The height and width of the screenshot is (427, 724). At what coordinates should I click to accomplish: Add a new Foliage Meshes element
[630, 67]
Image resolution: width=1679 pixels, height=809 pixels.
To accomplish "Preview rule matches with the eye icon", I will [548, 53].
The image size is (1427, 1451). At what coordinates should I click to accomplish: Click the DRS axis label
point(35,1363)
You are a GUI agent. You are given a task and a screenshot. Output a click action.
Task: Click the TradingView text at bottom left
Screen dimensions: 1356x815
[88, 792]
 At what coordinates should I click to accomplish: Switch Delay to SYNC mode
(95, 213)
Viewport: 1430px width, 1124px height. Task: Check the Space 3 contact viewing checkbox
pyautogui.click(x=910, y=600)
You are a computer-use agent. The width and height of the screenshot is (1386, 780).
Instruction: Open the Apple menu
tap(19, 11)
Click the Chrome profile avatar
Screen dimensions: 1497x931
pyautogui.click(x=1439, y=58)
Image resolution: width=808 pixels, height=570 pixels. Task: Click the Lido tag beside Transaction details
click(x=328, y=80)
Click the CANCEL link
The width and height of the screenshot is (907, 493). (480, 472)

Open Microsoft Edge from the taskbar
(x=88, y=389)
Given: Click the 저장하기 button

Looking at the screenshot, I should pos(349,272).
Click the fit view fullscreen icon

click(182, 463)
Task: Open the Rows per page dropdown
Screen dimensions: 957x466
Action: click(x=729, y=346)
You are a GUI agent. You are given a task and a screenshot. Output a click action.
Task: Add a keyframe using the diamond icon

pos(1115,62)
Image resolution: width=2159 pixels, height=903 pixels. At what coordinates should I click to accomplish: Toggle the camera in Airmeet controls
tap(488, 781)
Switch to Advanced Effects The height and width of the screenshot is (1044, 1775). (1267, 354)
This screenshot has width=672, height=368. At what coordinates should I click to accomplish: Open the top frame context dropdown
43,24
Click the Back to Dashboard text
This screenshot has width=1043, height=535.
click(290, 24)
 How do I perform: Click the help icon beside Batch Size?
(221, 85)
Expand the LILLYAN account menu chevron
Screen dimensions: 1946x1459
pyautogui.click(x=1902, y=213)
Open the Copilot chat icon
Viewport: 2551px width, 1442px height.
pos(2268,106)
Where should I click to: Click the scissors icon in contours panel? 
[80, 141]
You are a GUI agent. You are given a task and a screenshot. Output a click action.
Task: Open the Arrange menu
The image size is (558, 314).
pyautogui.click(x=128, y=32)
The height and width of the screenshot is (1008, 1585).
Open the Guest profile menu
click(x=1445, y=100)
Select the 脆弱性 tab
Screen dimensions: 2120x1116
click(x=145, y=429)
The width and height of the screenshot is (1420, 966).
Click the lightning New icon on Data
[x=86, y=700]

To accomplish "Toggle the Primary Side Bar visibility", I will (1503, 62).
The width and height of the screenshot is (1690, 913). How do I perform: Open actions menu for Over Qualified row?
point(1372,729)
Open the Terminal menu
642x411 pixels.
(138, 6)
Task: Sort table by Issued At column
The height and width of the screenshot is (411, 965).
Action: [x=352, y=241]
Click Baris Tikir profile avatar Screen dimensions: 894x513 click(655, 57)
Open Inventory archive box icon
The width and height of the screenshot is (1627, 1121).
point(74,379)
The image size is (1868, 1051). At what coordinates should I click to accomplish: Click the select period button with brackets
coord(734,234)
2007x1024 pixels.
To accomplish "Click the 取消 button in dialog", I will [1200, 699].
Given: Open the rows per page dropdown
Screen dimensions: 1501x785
****************
[THE TASK] Copy out all lines from the records where the word "page" appears.

[OUTPUT OF THE TASK]
Task: Open the Rows per page dropdown
Given: Open the rows per page dropdown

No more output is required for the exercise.